• **EXTRAIT DU DOCUMENT**:
%%

Cour d’appel de Lyon, le 2 juillet 2025, n°24/04384

Un contrat de réfection d’un véhicule de collection peut engendrer des difficultés particulières lorsque le prestataire est soumis à une procédure collective. La cour d’appel de Lyon, par un arrêt du 2 juillet 2025, apporte des précisions utiles sur l’articulation entre le référé et les règles gouvernant les procédures collectives.

En l’espèce, deux personnes physiques domiciliées aux États-Unis ont confié à une société française la réfection d’un véhicule de collection Facel Vega de 1958. Un devis avait été établi le 7 mars 2022 pour un montant de 16 324,80 euros, et un acompte de 6 000 euros avait été versé. Les propriétaires, estimant ne plus avoir de nouvelles ni des travaux ni de leur véhicule, ont saisi le juge des référés.

Par ordonnance du 18 avril 2024, le président du tribunal judiciaire de Roanne a ordonné à la société la restitution du véhicule sous astreinte, l’a condamnée à verser 6 000 euros de provision et 2 000 euros au titre de l’article 700 du code de procédure civile. La société a interjeté appel le 27 mai 2024. Entre-temps, elle a été placée en redressement judiciaire le 23 octobre 2024, puis en liquidation judiciaire le 28 mai 2025.

La question posée à la cour était de déterminer dans quelle mesure l’ouverture d’une procédure collective affecte le sort d’une instance en référé portant à la fois sur une demande de restitution et sur une demande de provision.

La cour d’appel de Lyon infirme l’ordonnance entreprise. Elle déclare irrecevables les demandes en paiement de provision et de prise en charge des frais de constat. Elle constate que la demande de restitution est devenue sans objet. Les intimés sont condamnés aux dépens de première instance et d’appel.

Cet arrêt illustre les conséquences processuelles de l’ouverture d’une procédure collective sur une instance en référé (I), tout en précisant le régime applicable aux demandes de restitution (II).

I. L’incidence de la procédure collective sur l’instance en référé

La cour rappelle les principes gouvernant l’arrêt des poursuites individuelles (A) avant d’en tirer les conséquences sur la demande de provision (B).

%%

(Entrées de données)
%%

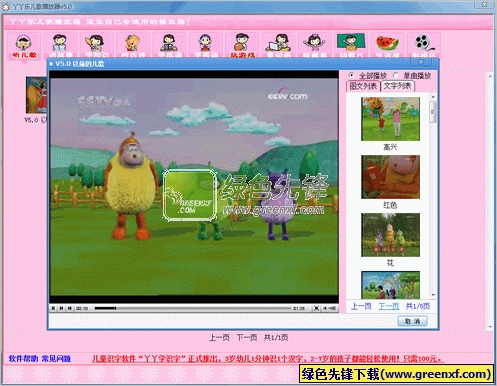This screenshot has height=386, width=497.
Task: Open the 讲故事 category icon
Action: pyautogui.click(x=60, y=46)
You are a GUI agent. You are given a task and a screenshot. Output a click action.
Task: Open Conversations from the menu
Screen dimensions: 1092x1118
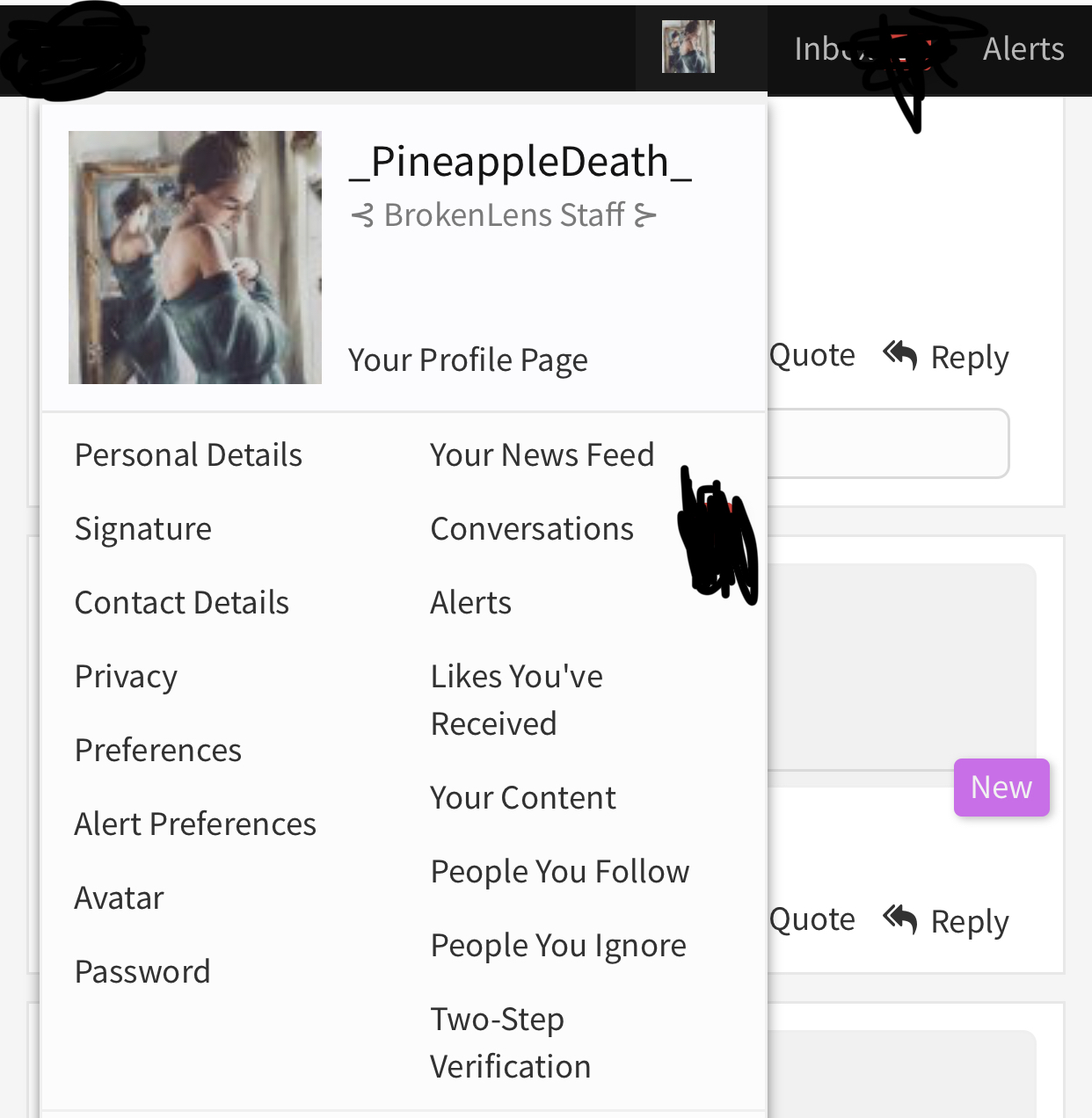532,529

%%

• **CONSIGNES**:
**A.** D'après le commentaire, à combien s'élevait le devis établi le 7 mars 2022 ?
**B.** Recopiez le passage du commentaire qui commence par les mots « Cour d’appel de Lyon, le » et se termine par « les procédures collectives. ».
**C.** Relevez toutes les dates différentes du commentaire qui donnent le jour, le mois et l'année.
Servez-vous seulement du commentaire.

• **RÉSULTATS PAR TÂCHE**:
**A.** 16 324,80 euros.

**B.**
Cour d’appel de Lyon, le 2 juillet 2025, n°24/04384

Un contrat de réfection d’un véhicule de collection peut engendrer des difficultés particulières lorsque le prestataire est soumis à une procédure collective. La cour d’appel de Lyon, par un arrêt du 2 juillet 2025, apporte des précisions utiles sur l’articulation entre le référé et les règles gouvernant les procédures collectives.

**C.**
2 juillet 2025
7 mars 2022
18 avril 2024
27 mai 2024
23 octobre 2024
28 mai 2025